Given a chance to respond to the mayor and his fellow councilors, Topaz would only say, "My attorney will give you my response." 

Scholl stressed that this not a political issue. 

"I do not vote red or blue," Scholl said. "I serve the citizens. This is not political posturing. This was actually a very thorough investigation, and these findings are factual." 

The independent investigation commissioned by the city substantiated several complaints against Topaz.

"There is significant, credible evidence that Topaz has bullied staff, attempted to engage in adverse behavior against a staff member based on her gender and his own personal prejudices and made derogatory statements about staff publicly and privately based on his gender bias and personal prejudices," wrote attorney Jill Goldsmith in an executive summary of the investigation.

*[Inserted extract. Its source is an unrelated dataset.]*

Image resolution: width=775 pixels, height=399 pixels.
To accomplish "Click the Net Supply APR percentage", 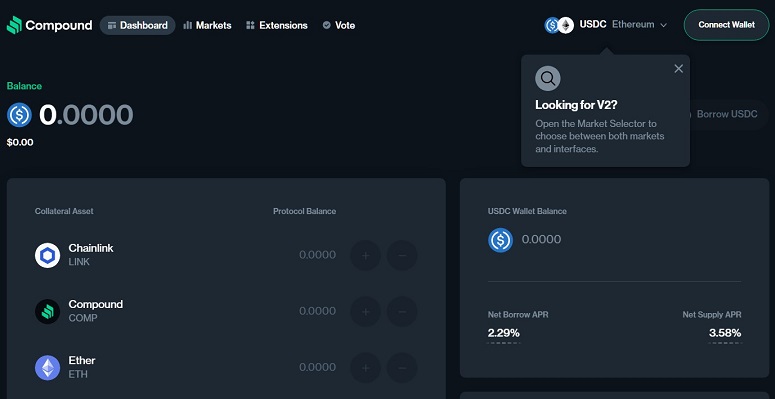I will pyautogui.click(x=725, y=333).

The full investigative report has not been made public.

Toward the end of the regular city council meeting, which followed the work session, the idea of Topaz taking a leave of absence was brought up. 

Scholl asked Topaz if he would be willing to take administrative leave until a resolution is adopted to protect employees. 

Topaz replied, "You've heard my answer before. My answer will come from my attorney." 

At the conclusion of the May 5 work session, no specific disciplinary action was taken, but the council will meet at 5 p.m. Monday, May 10, to go over possible disciplinary next steps.